I think the most important thing for this evening is just to get typing, and worry about the content later. It’s not particularly obvious to me just how long 350 words is as an essay, nor how long it would take to write seven of them; the last time I wrote a word-counted work was my final year project, back in 2003. So you could say I am slightly out of practice. It’s also better to get into the swing of things without having to concentrate on what is being said – something that I can do with touch typing. But rearranging the desk is something I’m doing, and hard to tell whether it’s of value – arranging it may make me more comfortable (and better the distraction occurring whilst the content is irrelevant), or it may actually just be a way of satisfying my avoidance tendencies. Ho hum.
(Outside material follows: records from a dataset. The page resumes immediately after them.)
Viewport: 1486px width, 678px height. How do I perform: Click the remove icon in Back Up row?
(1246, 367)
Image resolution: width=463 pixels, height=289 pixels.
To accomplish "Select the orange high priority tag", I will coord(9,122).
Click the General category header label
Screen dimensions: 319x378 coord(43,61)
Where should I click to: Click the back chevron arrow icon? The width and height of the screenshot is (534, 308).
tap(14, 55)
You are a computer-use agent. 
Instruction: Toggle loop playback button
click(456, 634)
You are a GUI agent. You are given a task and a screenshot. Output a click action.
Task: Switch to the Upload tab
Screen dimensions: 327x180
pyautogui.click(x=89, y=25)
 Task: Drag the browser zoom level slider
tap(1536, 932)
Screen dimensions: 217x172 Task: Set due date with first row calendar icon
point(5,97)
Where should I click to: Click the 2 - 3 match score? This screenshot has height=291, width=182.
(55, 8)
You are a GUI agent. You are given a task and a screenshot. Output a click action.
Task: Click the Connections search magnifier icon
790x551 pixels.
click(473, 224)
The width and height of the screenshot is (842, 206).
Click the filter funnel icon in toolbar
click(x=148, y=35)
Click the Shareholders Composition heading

What’s clear is that my room is far from tidy; my desk is no exception. So far moving a couple of books off my desk reminds me that there is an enormous pile on the floor beside me, which is getting in the way. Perhaps these would be better off under the desk, but there lies half a tent, the other half of which lies under my sleeping bag on the other side of the room, there to remind me that it could really do with a wash some time. There’s a laundrette at the end of the road – my dislike of laundrettes not withstanding, it’s still best to wash sleeping bags in a large drum rather than squeezing them into a domestic washer. But to do that as a distraction would be foolish – the lightning has added to the misery of a November day of cold rain, and wandering down the road is too obviously not working. Popping down stairs to return three books to the shelves is a convenient distraction and helps reduce the pile – and I’ll add a reluctance to aggravate my wrist pains (thankfully absent for a few months now) as a lame add-on excuse for a break.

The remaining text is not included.